The planet is likely cold (-170 degrees centigrade), but scientists believe that it could still have the potential to harbor primitive life if it has a large, hot iron/nickel core and enhanced geothermal activity. Scientists have published their findings in a paper titled, “X-Ray, UV, Optical Irradiances and Age of Barnard’s Star’s New Super Earth Planet — ‘Can Life Find a Way’ on Such a Cold Planet?” [PDF].
Scientists say that geothermal heating could support ‘life zones’ under its surface, akin to subsurface lakes found in Antarctica. They say that surface temperature on Jupiter’s icy moon Europa is similar to Barnard b but, because of tidal heating, Europa probably has liquid oceans under its icy surface.
The discovery of Barnard’s Star b was announced in November 2018 in the academic journal Nature. An international team of researchers led by Ribas of the Institute of Space Studies of Catalonia (IEEC), and Institute of Space Sciences (ICE, CSIC) based its analysis on 18 years of observations combined with newly acquired data.
Barnard’s Star b, with a mass just over three times that of the Earth, orbits Barnard’s Star, a red dwarf star, every 233 days and at roughly the same distance that Mercury orbits the Sun. It passes near the dim star’s snow line.

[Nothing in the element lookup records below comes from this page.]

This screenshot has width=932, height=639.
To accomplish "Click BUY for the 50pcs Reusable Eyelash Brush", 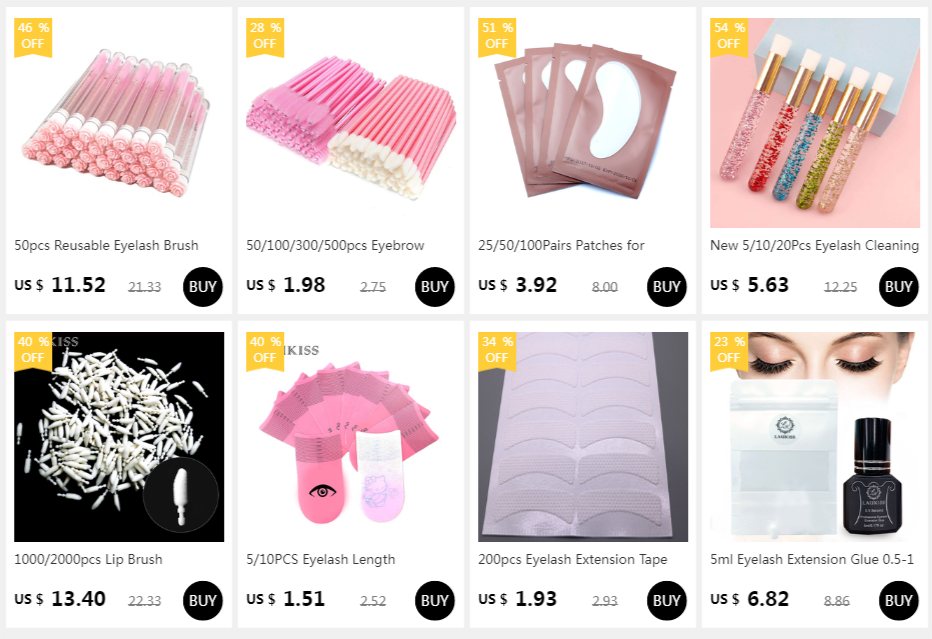I will (203, 287).
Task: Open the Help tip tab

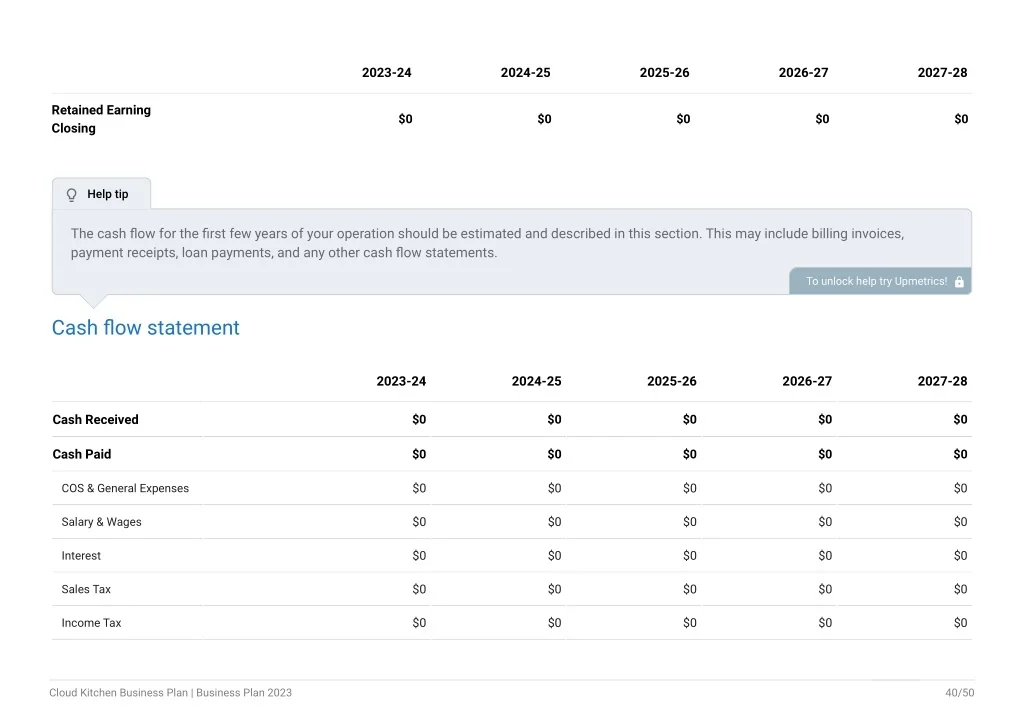Action: click(x=102, y=194)
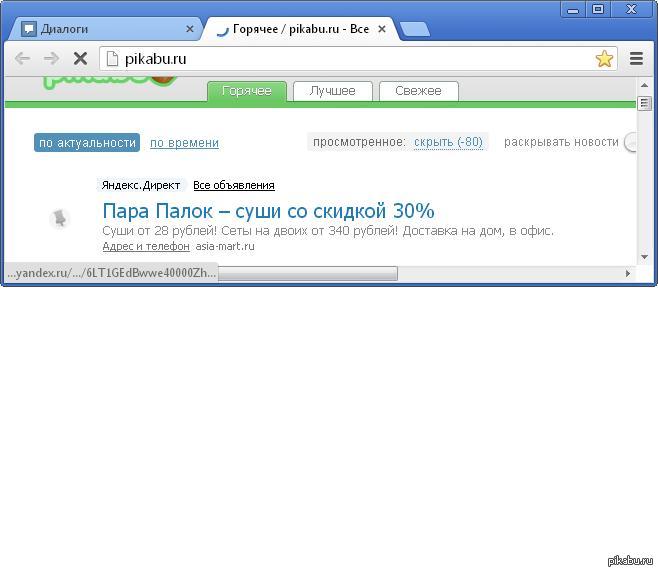
Task: Sort posts по актуальности
Action: pos(87,143)
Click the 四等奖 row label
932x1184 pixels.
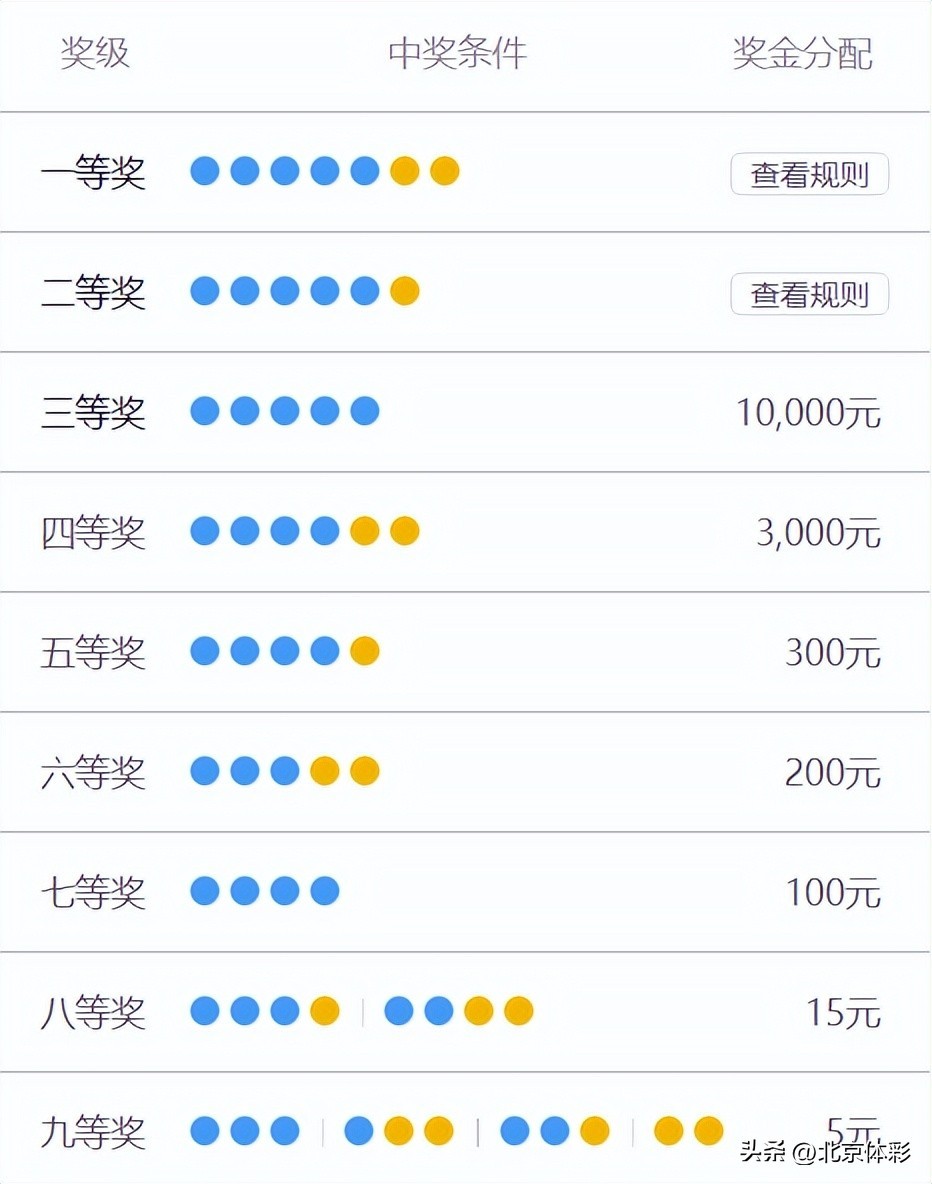tap(93, 533)
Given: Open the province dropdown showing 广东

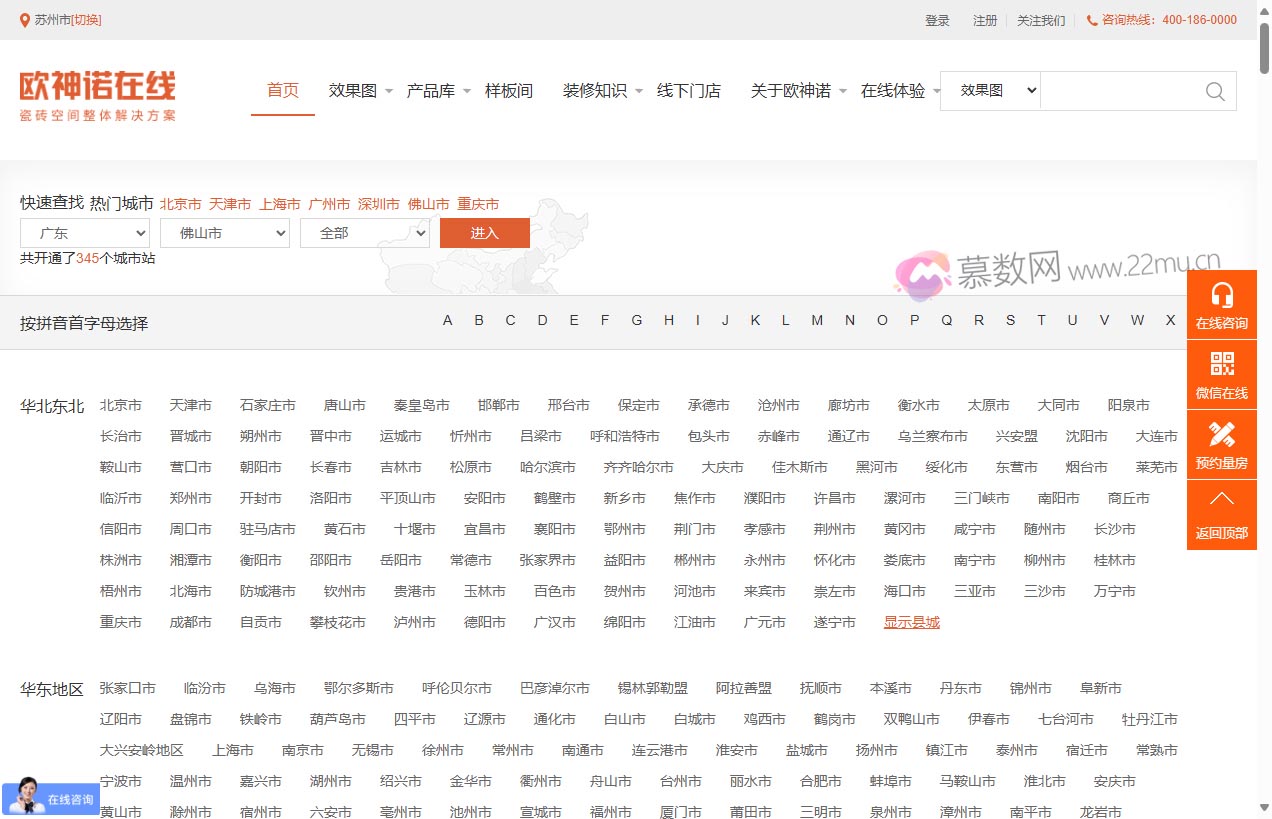Looking at the screenshot, I should (85, 233).
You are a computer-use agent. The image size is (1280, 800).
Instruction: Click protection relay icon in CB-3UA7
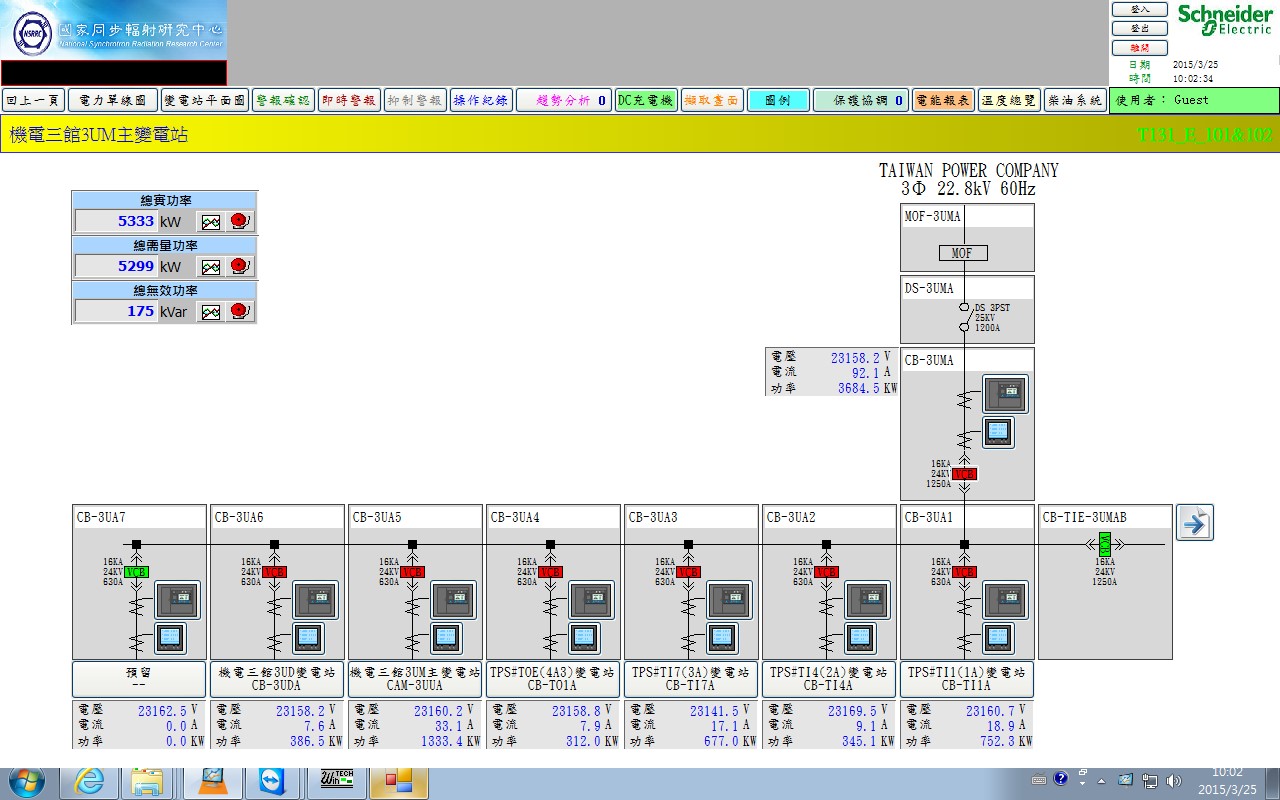[177, 600]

Scientists have obtained high-precision photometry of Barnard’s Star (as well as dozens of other stars) for the past 15 years. This data, along with that of other observers, was included in a recent comprehensive study led by Borja Toledo-Padrón, a doctoral student at the Institute of Astrophysics of the Canary Islands, University of La Laguna. Although very faint, it may be possible for Barnard b to be imaged by future very large telescopes, according to Guinan. “Such observations will shed light on the nature of the planet’s atmosphere, surface, and potential habitability,” he added.